Table 1 Model parameters.

We calculate the shape and scale of the \(\Gamma\)-distributions from the reported mean and variance of the time in the respective states according to

$$\begin{aligned} k_{E,I}= & {} \frac{\left\langle \tau _{E,I}\right\rangle ^2}{\left\langle \Delta \tau _{E,I}^2 \right\rangle } , \end{aligned}$$
(4)
$$\begin{aligned} \theta _{E,I}= & {} \frac{\left\langle \Delta \tau _{E,I}^2 \right\rangle }{\left\langle \tau _{E,I}\right\rangle }. \end{aligned}$$
(5)

Note that we did not infer these parameters with our Bayesian parameter inference framework.

In our model we do not account for an inflow of infectious people by travel; we instead account for the initial surge of infections by placing randomly \(n_{E}(0)\) exposed and \(n_{I}(0)\) infectious agents in the population.

Bayesian parameter inference

We apply approximate Bayesian computation with a sequential Monte–Carlo scheme (ABC-SMC) to infer the set of parameters \(\Theta = \{ p_I, p, k, n_{E}(0), n_{I}(0) \}\) of our agent-based model. We always keep the total number of agents fixed at \(n = 3 \cdot 10^5\). To this end, we employ the Python package pyABC48. In short, the algorithm employs sequential importance sampling over generations \(T=1,...,n_T\). In generation T, the algorithm draws sets of parameters \(\theta _i\) from a given proposal distribution and consequently simulates data \(C^{(i)}\) from the model, until \(n_{\mathrm{ABC}}\) instances were accepted based on the comparison to observed data via a distance function \(D(C^{(i)}, C_{\mathrm {obs}})\) and acceptance threshold \(\varepsilon _T\), \(D(C^{(i)},C_{\mathrm {obs}})\le \varepsilon _T\). As the distance function, we choose the absolute difference between new cases in the model instance \(C^{(i)}(t)\) and the respective reports for Germany \(C_{\mathrm {obs}}(t)\),

$$\begin{aligned} D(C^{(i)}, C_{\mathrm {obs}}) := \sum _t \left| C^{(i)}(t) - C_{\mathrm {obs}}(t) \right| . \end{aligned}$$
(6)

New cases in the model are given by the daily new infections

$$\begin{aligned} C^{(i)}(t) = n_I^{(i)}(t) - n_I^{(i)}(t-1) + n_R^{(i)}(t) - n_R^{(i)}(t-1). \end{aligned}$$
(7)

They are compared to the 7-day rolling average of new case reports in Germany \(C_{\mathrm {obs}}(t)\) provided by Johns Hopkins University28 to account for the weekly fluctuations in reporting. Acceptance of model instances depends on the acceptance threshold \(\epsilon _T\) of generation T, which we choose as the median of the distances of the accepted instances of the previous generation

$$\begin{aligned} \epsilon _{T+1} = {\mathrm {median}}\left( \left\{ D(C^{(i)}, C_{\mathrm {obs}}) < \epsilon _T \right\} \right) . \end{aligned}$$
(8)

When \(n_{\mathrm {ABC}}\) model instances have been accepted, the algorithm constructs new proposal distributions from the accepted instances to allow high acceptance rates while decreasing the threshold49. In particular, for the continuous variables it employs a multivariate normal distribution with an adaptive covariance matrix based on the sample covariance matrix, whose scale parameter is determined by a grid search with fivefold cross validation and refitting on the whole data set.

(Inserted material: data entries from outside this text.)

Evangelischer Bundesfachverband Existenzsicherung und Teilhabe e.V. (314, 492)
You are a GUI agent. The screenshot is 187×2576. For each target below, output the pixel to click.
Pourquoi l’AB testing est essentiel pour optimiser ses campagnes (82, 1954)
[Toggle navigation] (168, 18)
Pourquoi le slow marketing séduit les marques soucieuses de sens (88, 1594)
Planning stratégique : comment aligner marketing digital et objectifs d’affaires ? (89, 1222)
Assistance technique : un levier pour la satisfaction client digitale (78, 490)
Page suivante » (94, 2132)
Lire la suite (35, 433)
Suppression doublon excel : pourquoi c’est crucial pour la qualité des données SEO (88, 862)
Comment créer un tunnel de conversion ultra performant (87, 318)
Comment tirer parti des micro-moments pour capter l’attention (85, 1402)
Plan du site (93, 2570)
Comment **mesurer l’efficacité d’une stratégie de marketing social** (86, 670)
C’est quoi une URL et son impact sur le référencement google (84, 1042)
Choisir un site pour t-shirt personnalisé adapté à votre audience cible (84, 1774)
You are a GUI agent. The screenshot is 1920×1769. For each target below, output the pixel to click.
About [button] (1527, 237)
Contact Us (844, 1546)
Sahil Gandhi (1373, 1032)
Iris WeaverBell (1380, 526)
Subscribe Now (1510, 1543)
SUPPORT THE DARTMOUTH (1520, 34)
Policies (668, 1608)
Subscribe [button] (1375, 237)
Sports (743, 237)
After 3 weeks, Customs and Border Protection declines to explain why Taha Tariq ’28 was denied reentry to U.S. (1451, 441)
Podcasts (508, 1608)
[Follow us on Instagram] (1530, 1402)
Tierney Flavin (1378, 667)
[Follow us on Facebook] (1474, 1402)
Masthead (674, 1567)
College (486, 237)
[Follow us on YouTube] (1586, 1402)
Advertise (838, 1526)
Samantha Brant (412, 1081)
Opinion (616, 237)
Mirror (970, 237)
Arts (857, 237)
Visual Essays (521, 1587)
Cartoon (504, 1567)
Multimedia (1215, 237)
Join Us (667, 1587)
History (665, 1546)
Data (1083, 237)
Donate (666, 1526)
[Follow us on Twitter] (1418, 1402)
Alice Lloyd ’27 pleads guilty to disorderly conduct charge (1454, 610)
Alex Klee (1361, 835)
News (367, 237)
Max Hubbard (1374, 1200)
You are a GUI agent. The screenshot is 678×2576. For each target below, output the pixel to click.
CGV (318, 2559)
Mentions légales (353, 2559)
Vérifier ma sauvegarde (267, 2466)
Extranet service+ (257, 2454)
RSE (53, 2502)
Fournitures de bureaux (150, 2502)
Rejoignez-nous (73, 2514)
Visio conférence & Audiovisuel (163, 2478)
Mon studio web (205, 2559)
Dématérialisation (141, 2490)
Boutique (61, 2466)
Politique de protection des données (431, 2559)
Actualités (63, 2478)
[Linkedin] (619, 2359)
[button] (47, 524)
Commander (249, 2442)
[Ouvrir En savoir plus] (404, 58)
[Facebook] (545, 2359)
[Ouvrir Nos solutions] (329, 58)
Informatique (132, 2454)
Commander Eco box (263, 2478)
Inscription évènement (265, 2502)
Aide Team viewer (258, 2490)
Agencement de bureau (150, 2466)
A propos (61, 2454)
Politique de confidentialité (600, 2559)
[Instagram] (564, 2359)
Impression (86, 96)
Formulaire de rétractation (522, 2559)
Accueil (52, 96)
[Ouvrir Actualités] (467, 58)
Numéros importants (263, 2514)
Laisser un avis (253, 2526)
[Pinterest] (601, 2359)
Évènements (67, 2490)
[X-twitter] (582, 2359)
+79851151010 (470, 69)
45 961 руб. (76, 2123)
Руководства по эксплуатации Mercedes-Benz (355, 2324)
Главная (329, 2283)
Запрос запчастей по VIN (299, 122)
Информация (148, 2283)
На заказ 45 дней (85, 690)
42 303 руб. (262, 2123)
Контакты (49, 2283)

We compute the discrete numbers of initially exposed and infectious people \(n_{E}(0), n_{I}(0)\) by rounding the continuous output of the multivariate normal distribution. We can do this without a large error as these parameters vary smoothly over a large range. For the parameter k we employ an adaptive discrete transition that assigns probabilities to all possible parameter values directly from the frequency of the respective value in the population of accepted particles with additional random jumps (with probability 0.3) to ensure absolute continuity of the prior. The process is repeated until the acceptance threshold is sufficiently low; we especially ensured that the threshold is considerably lower than the difference between the reported cases and the seven-day rolling average of cases.